Stored data:

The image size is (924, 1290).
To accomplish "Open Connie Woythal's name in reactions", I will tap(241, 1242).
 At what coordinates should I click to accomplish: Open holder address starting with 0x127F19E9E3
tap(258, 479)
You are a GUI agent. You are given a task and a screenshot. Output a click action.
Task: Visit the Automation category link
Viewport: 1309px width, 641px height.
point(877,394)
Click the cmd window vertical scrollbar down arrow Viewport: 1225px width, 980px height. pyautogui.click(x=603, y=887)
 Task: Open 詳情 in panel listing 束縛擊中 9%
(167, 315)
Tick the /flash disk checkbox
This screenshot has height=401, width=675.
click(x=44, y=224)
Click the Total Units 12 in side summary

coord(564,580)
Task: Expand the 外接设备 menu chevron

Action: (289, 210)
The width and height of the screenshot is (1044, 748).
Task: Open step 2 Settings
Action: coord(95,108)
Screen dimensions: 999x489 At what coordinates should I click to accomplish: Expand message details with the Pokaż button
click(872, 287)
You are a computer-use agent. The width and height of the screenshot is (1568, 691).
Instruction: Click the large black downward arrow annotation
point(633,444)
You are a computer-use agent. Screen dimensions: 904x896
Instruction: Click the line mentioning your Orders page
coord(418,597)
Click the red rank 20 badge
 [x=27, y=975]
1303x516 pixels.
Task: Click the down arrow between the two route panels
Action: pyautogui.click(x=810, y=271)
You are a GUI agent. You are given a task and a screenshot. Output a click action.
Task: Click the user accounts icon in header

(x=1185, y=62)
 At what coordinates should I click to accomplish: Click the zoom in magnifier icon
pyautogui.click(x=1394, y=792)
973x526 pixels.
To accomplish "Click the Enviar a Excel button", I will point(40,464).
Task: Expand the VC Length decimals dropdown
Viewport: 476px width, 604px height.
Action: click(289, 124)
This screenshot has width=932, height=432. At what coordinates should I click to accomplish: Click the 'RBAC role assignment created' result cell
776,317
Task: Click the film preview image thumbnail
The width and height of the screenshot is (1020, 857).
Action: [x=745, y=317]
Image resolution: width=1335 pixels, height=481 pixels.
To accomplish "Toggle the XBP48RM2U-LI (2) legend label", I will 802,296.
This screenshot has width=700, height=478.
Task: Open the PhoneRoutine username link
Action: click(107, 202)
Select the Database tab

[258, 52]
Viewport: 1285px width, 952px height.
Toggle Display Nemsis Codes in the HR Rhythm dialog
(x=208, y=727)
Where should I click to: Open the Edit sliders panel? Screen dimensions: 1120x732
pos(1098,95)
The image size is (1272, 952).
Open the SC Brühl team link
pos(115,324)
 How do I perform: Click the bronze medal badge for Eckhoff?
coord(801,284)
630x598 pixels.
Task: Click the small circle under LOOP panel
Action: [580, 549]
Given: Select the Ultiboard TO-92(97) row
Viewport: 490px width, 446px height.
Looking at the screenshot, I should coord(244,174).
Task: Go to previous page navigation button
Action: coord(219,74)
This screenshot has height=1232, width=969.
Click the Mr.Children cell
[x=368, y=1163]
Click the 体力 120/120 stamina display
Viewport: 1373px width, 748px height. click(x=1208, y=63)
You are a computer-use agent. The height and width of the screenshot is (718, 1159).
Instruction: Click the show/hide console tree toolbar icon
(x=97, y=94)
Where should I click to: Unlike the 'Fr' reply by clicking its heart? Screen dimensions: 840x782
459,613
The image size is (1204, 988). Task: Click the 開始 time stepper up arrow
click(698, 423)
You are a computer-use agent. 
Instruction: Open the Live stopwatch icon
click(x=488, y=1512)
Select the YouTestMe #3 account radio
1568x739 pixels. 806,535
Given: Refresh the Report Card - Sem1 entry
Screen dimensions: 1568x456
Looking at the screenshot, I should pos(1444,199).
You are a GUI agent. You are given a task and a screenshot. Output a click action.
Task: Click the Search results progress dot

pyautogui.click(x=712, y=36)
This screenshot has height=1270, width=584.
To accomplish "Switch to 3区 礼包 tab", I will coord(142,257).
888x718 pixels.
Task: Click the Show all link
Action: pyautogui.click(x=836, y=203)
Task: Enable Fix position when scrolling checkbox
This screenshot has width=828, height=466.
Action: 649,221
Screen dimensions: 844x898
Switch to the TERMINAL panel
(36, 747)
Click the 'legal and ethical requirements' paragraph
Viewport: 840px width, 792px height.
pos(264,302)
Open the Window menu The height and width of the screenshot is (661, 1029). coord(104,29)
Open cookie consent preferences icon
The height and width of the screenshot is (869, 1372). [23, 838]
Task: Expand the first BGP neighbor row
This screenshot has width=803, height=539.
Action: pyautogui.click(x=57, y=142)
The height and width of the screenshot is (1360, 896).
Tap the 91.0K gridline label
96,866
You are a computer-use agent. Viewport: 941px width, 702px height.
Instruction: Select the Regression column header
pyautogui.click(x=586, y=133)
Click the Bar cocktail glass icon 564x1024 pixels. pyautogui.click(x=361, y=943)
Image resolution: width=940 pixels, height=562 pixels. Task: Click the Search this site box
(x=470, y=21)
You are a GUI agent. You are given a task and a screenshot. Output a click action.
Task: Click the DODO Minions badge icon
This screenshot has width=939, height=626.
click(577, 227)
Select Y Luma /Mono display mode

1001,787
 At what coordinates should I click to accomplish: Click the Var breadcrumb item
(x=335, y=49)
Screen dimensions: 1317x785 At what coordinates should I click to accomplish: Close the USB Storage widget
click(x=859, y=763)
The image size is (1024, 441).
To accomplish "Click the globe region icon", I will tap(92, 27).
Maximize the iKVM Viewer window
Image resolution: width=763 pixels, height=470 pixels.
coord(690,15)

== TASK TO COMPLETE ==
Write out all of the records above exactly as they appear.

== RESULT OF THIS TASK ==
The image size is (924, 1290).
To accomplish "Open Connie Woythal's name in reactions", I will tap(241, 1242).
 At what coordinates should I click to accomplish: Open holder address starting with 0x127F19E9E3
tap(258, 479)
You are a GUI agent. You are given a task and a screenshot. Output a click action.
Task: Visit the Automation category link
Viewport: 1309px width, 641px height.
point(877,394)
Click the cmd window vertical scrollbar down arrow Viewport: 1225px width, 980px height. pyautogui.click(x=603, y=887)
 Task: Open 詳情 in panel listing 束縛擊中 9%
(167, 315)
Tick the /flash disk checkbox
This screenshot has height=401, width=675.
click(x=44, y=224)
Click the Total Units 12 in side summary

coord(564,580)
Task: Expand the 外接设备 menu chevron

Action: (289, 210)
The width and height of the screenshot is (1044, 748).
Task: Open step 2 Settings
Action: coord(95,108)
Screen dimensions: 999x489 At what coordinates should I click to accomplish: Expand message details with the Pokaż button
click(872, 287)
You are a computer-use agent. The width and height of the screenshot is (1568, 691).
Instruction: Click the large black downward arrow annotation
point(633,444)
You are a computer-use agent. Screen dimensions: 904x896
Instruction: Click the line mentioning your Orders page
coord(418,597)
Click the red rank 20 badge
 [x=27, y=975]
1303x516 pixels.
Task: Click the down arrow between the two route panels
Action: pyautogui.click(x=810, y=271)
You are a GUI agent. You are given a task and a screenshot. Output a click action.
Task: Click the user accounts icon in header

(x=1185, y=62)
 At what coordinates should I click to accomplish: Click the zoom in magnifier icon
pyautogui.click(x=1394, y=792)
973x526 pixels.
To accomplish "Click the Enviar a Excel button", I will point(40,464).
Task: Expand the VC Length decimals dropdown
Viewport: 476px width, 604px height.
Action: click(289, 124)
This screenshot has width=932, height=432. At what coordinates should I click to accomplish: Click the 'RBAC role assignment created' result cell
776,317
Task: Click the film preview image thumbnail
The width and height of the screenshot is (1020, 857).
Action: [x=745, y=317]
Image resolution: width=1335 pixels, height=481 pixels.
To accomplish "Toggle the XBP48RM2U-LI (2) legend label", I will 802,296.
This screenshot has width=700, height=478.
Task: Open the PhoneRoutine username link
Action: click(107, 202)
Select the Database tab

[258, 52]
Viewport: 1285px width, 952px height.
Toggle Display Nemsis Codes in the HR Rhythm dialog
(x=208, y=727)
Where should I click to: Open the Edit sliders panel? Screen dimensions: 1120x732
pos(1098,95)
The image size is (1272, 952).
Open the SC Brühl team link
pos(115,324)
 How do I perform: Click the bronze medal badge for Eckhoff?
coord(801,284)
630x598 pixels.
Task: Click the small circle under LOOP panel
Action: [580, 549]
Given: Select the Ultiboard TO-92(97) row
Viewport: 490px width, 446px height.
Looking at the screenshot, I should coord(244,174).
Task: Go to previous page navigation button
Action: coord(219,74)
This screenshot has height=1232, width=969.
Click the Mr.Children cell
[x=368, y=1163]
Click the 体力 120/120 stamina display
Viewport: 1373px width, 748px height. click(x=1208, y=63)
You are a computer-use agent. The height and width of the screenshot is (718, 1159).
Instruction: Click the show/hide console tree toolbar icon
(x=97, y=94)
Where should I click to: Unlike the 'Fr' reply by clicking its heart? Screen dimensions: 840x782
459,613
The image size is (1204, 988). Task: Click the 開始 time stepper up arrow
click(698, 423)
You are a computer-use agent. 
Instruction: Open the Live stopwatch icon
click(x=488, y=1512)
Select the YouTestMe #3 account radio
1568x739 pixels. 806,535
Given: Refresh the Report Card - Sem1 entry
Screen dimensions: 1568x456
Looking at the screenshot, I should pos(1444,199).
You are a GUI agent. You are given a task and a screenshot. Output a click action.
Task: Click the Search results progress dot

pyautogui.click(x=712, y=36)
This screenshot has height=1270, width=584.
To accomplish "Switch to 3区 礼包 tab", I will coord(142,257).
888x718 pixels.
Task: Click the Show all link
Action: pyautogui.click(x=836, y=203)
Task: Enable Fix position when scrolling checkbox
This screenshot has width=828, height=466.
Action: 649,221
Screen dimensions: 844x898
Switch to the TERMINAL panel
(36, 747)
Click the 'legal and ethical requirements' paragraph
Viewport: 840px width, 792px height.
pos(264,302)
Open the Window menu The height and width of the screenshot is (661, 1029). coord(104,29)
Open cookie consent preferences icon
The height and width of the screenshot is (869, 1372). [23, 838]
Task: Expand the first BGP neighbor row
This screenshot has width=803, height=539.
Action: pyautogui.click(x=57, y=142)
The height and width of the screenshot is (1360, 896).
Tap the 91.0K gridline label
96,866
You are a computer-use agent. Viewport: 941px width, 702px height.
Instruction: Select the Regression column header
pyautogui.click(x=586, y=133)
Click the Bar cocktail glass icon 564x1024 pixels. pyautogui.click(x=361, y=943)
Image resolution: width=940 pixels, height=562 pixels. Task: Click the Search this site box
(x=470, y=21)
You are a GUI agent. You are given a task and a screenshot. Output a click action.
Task: Click the DODO Minions badge icon
This screenshot has width=939, height=626.
click(577, 227)
Select Y Luma /Mono display mode

1001,787
 At what coordinates should I click to accomplish: Click the Var breadcrumb item
(x=335, y=49)
Screen dimensions: 1317x785 At what coordinates should I click to accomplish: Close the USB Storage widget
click(x=859, y=763)
The image size is (1024, 441).
To accomplish "Click the globe region icon", I will tap(92, 27).
Maximize the iKVM Viewer window
Image resolution: width=763 pixels, height=470 pixels.
coord(690,15)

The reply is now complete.